**読解文:**
「皆さんは、『やわらかい身体』にどんなイメージを持っていますか?」
プロダンサー育生家の「稲吉優流(いなよし・まさる)」さんは、そう問いかける。
「やわらかさ」には種類がある。
たとえば、「柔らかい」と「軟かい」では、そのイメージが異なる。
「柔らかい」と言えば、柔道が連想され、そこには強さが内包されている。ところが「軟かい」と言えば、軟体動物のタコのようなものであり、軟弱な弱さを感じさせる。
まあ、この2つの「やわらかさ」をもってして、「柔軟」と言うのだが…。
外には軟らかく、内には柔らかい。
そんな理想的なやわらかい身体には「芯」がある。それを稲吉さんは「柔芯(じゅうしん)」と呼ぶ。
「ただ『軟かい』だけのダンサーは、芯がないのでバランスが取れず、カラダを固めてしまいます。しかし、『柔らかい』カラダには芯があるので、固める必要がありません」と稲吉さんは語る。
タコのような軟らかさでは、「締まり」がない。
「たとえば、競技前の選手をトレーナーの方々が『ほぐしすぎない』のは、動くためには『締まり』が必要だからです」と稲吉さん。
固すぎず、柔らかすぎず、程よい締まりのある状態。それが「柔らかい芯」、すなわち「柔芯」となる。
力は抜けば良いというものでもない。
稲吉さんの言う「悪性脱力」とは、芯のない脱力のことである。そうした悪い脱力の状態からは、いざ動こうとする時、カラダを一気に緊張状態にもっていかなければならない。そのため、逆に動き出しの力がたくさん必要になるのである。
不思議なことに、もともと『軟かい』人は、動く時にカラダを固める傾向があるのだという。むしろ、カラダの固い人のほうが、良い脱力の感覚を得やすい、と稲吉さんは言う。

**練習問題 A:** 下の記録のうち、「Click」という語を含む行はいくつあるか。数だけを答えなさい。

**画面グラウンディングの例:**
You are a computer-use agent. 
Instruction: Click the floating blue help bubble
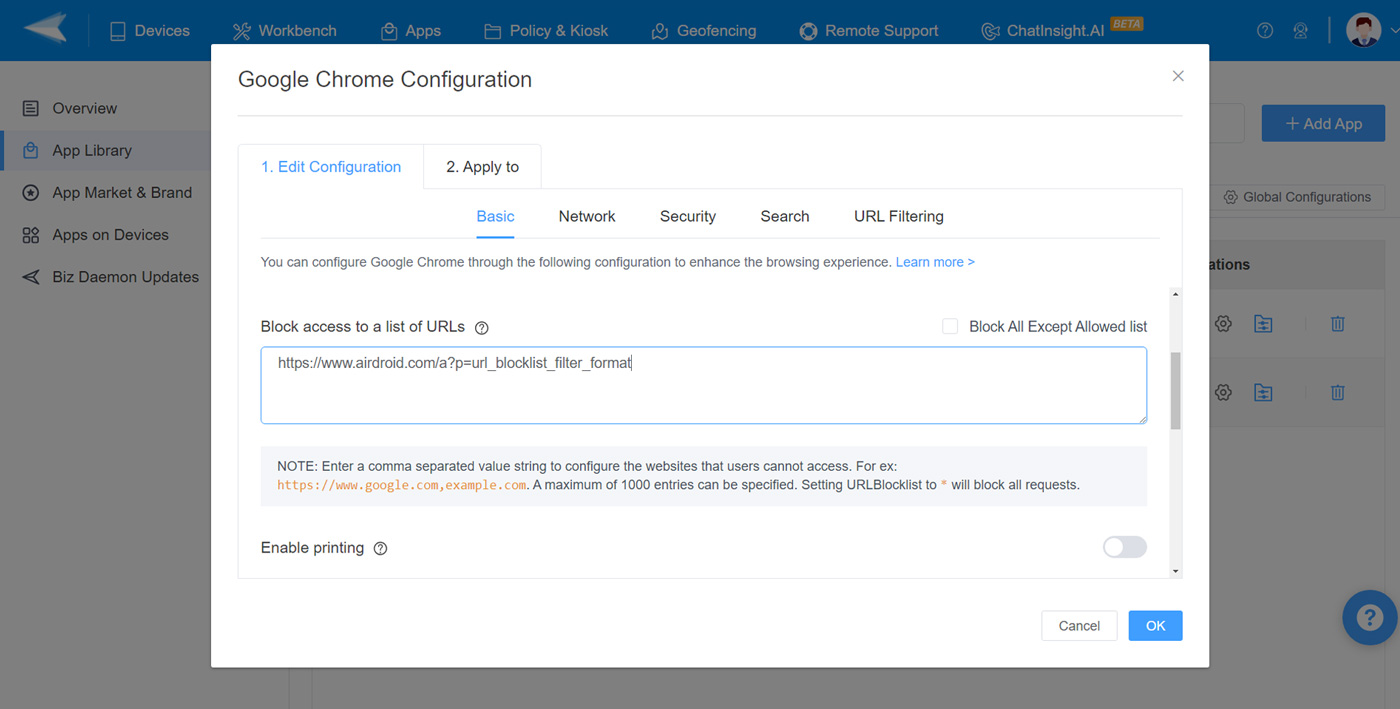pos(1369,617)
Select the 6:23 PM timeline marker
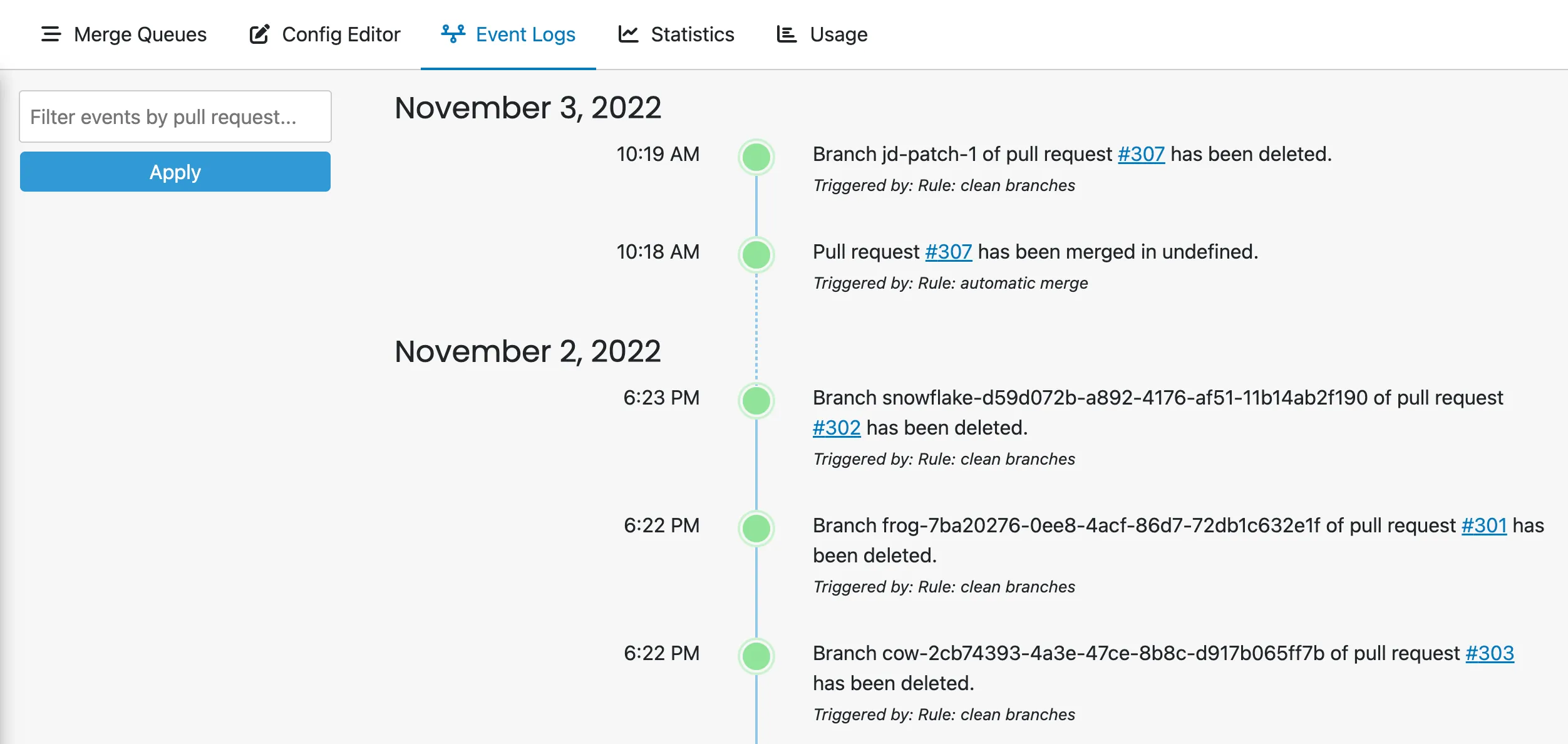 (756, 401)
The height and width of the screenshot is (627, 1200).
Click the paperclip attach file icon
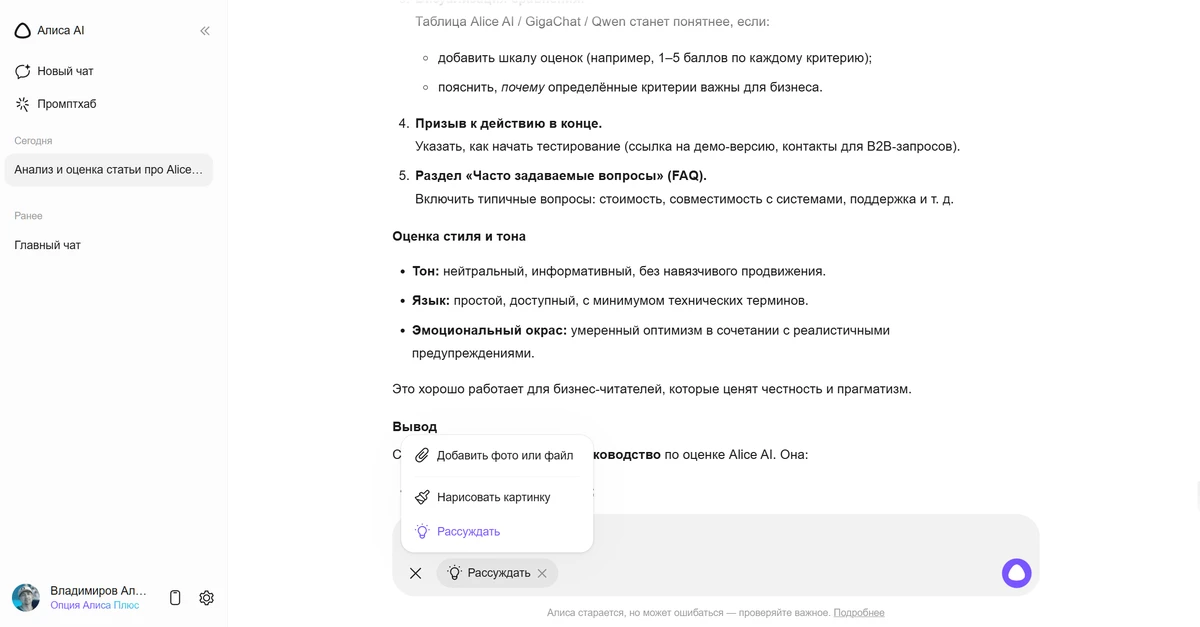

**練習問題 B:** 上に掲げた、やわらかい身体についての文章から、「プロダンサー育生家の「稲吉優流(いなよし・まさる)」さんは、そう問いかける。」から「まあ、この2つの「やわらかさ」をもってして、「柔軟」と言うのだが…。」までの部分をそのまま抜き出しなさい。

**解答 A:** 2

**解答 B:**
プロダンサー育生家の「稲吉優流(いなよし・まさる)」さんは、そう問いかける。
「やわらかさ」には種類がある。
たとえば、「柔らかい」と「軟かい」では、そのイメージが異なる。
「柔らかい」と言えば、柔道が連想され、そこには強さが内包されている。ところが「軟かい」と言えば、軟体動物のタコのようなものであり、軟弱な弱さを感じさせる。
まあ、この2つの「やわらかさ」をもってして、「柔軟」と言うのだが…。